GIVEN RECORDS:
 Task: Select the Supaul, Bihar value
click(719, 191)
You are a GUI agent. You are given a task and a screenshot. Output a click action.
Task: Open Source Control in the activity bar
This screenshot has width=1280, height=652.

AIM OF THE EXERCISE:
Please tally every line of the entries that holds "screenshot" and answer with that figure alone.

EXPECTED ANSWER:
2